(Collected data)

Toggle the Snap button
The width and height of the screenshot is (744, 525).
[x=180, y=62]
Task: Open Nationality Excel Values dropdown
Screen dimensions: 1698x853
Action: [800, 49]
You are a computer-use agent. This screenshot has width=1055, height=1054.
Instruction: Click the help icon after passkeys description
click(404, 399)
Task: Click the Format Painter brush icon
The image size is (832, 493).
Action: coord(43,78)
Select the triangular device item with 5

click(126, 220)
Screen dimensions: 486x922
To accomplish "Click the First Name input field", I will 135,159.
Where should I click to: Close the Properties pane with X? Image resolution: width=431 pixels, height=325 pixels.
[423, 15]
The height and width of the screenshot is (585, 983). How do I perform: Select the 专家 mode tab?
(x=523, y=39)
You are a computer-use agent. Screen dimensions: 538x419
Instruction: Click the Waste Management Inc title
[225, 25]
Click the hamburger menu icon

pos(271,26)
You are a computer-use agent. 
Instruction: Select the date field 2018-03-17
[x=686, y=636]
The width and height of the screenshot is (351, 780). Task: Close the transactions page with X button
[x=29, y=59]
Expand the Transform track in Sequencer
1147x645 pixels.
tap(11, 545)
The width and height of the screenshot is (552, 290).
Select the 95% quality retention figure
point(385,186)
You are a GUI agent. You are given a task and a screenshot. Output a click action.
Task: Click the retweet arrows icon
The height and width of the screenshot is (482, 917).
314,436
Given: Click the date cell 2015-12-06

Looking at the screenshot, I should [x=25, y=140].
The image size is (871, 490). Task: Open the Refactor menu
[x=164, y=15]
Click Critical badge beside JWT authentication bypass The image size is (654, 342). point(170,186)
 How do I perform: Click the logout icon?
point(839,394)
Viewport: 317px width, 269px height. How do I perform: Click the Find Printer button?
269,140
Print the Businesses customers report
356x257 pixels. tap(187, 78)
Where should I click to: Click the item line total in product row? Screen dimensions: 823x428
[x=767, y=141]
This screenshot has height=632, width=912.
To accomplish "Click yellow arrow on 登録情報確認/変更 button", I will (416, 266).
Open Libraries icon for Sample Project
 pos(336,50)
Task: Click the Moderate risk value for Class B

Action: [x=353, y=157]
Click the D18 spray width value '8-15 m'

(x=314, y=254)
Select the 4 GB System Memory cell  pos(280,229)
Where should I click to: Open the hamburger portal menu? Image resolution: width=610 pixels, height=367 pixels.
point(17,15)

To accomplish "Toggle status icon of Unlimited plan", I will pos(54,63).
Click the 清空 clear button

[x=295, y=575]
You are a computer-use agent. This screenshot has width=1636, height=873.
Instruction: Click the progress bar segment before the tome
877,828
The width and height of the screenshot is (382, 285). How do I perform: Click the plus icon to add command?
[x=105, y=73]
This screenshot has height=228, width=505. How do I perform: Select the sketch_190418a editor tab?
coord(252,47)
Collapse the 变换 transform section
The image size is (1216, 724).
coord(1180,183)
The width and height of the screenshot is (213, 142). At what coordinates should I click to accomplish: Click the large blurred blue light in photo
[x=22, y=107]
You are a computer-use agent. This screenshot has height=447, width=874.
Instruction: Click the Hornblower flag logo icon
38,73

> **Description of the task**: An identical copy of the entries above is the expected result.

> **Reply to the task**:
Toggle the Snap button
The width and height of the screenshot is (744, 525).
[x=180, y=62]
Task: Open Nationality Excel Values dropdown
Screen dimensions: 1698x853
Action: [800, 49]
You are a computer-use agent. This screenshot has width=1055, height=1054.
Instruction: Click the help icon after passkeys description
click(404, 399)
Task: Click the Format Painter brush icon
The image size is (832, 493).
Action: coord(43,78)
Select the triangular device item with 5

click(126, 220)
Screen dimensions: 486x922
To accomplish "Click the First Name input field", I will 135,159.
Where should I click to: Close the Properties pane with X? Image resolution: width=431 pixels, height=325 pixels.
[423, 15]
The height and width of the screenshot is (585, 983). How do I perform: Select the 专家 mode tab?
(x=523, y=39)
You are a computer-use agent. Screen dimensions: 538x419
Instruction: Click the Waste Management Inc title
[225, 25]
Click the hamburger menu icon

pos(271,26)
You are a computer-use agent. 
Instruction: Select the date field 2018-03-17
[x=686, y=636]
The width and height of the screenshot is (351, 780). Task: Close the transactions page with X button
[x=29, y=59]
Expand the Transform track in Sequencer
1147x645 pixels.
tap(11, 545)
The width and height of the screenshot is (552, 290).
Select the 95% quality retention figure
point(385,186)
You are a GUI agent. You are given a task and a screenshot. Output a click action.
Task: Click the retweet arrows icon
The height and width of the screenshot is (482, 917).
314,436
Given: Click the date cell 2015-12-06

Looking at the screenshot, I should [x=25, y=140].
The image size is (871, 490). Task: Open the Refactor menu
[x=164, y=15]
Click Critical badge beside JWT authentication bypass The image size is (654, 342). point(170,186)
 How do I perform: Click the logout icon?
point(839,394)
Viewport: 317px width, 269px height. How do I perform: Click the Find Printer button?
269,140
Print the Businesses customers report
356x257 pixels. tap(187, 78)
Where should I click to: Click the item line total in product row? Screen dimensions: 823x428
[x=767, y=141]
This screenshot has height=632, width=912.
To accomplish "Click yellow arrow on 登録情報確認/変更 button", I will (416, 266).
Open Libraries icon for Sample Project
 pos(336,50)
Task: Click the Moderate risk value for Class B

Action: [x=353, y=157]
Click the D18 spray width value '8-15 m'

(x=314, y=254)
Select the 4 GB System Memory cell  pos(280,229)
Where should I click to: Open the hamburger portal menu? Image resolution: width=610 pixels, height=367 pixels.
point(17,15)

To accomplish "Toggle status icon of Unlimited plan", I will pos(54,63).
Click the 清空 clear button

[x=295, y=575]
You are a computer-use agent. This screenshot has width=1636, height=873.
Instruction: Click the progress bar segment before the tome
877,828
The width and height of the screenshot is (382, 285). How do I perform: Click the plus icon to add command?
[x=105, y=73]
This screenshot has height=228, width=505. How do I perform: Select the sketch_190418a editor tab?
coord(252,47)
Collapse the 变换 transform section
The image size is (1216, 724).
coord(1180,183)
The width and height of the screenshot is (213, 142). At what coordinates should I click to accomplish: Click the large blurred blue light in photo
[x=22, y=107]
You are a computer-use agent. This screenshot has height=447, width=874.
Instruction: Click the Hornblower flag logo icon
38,73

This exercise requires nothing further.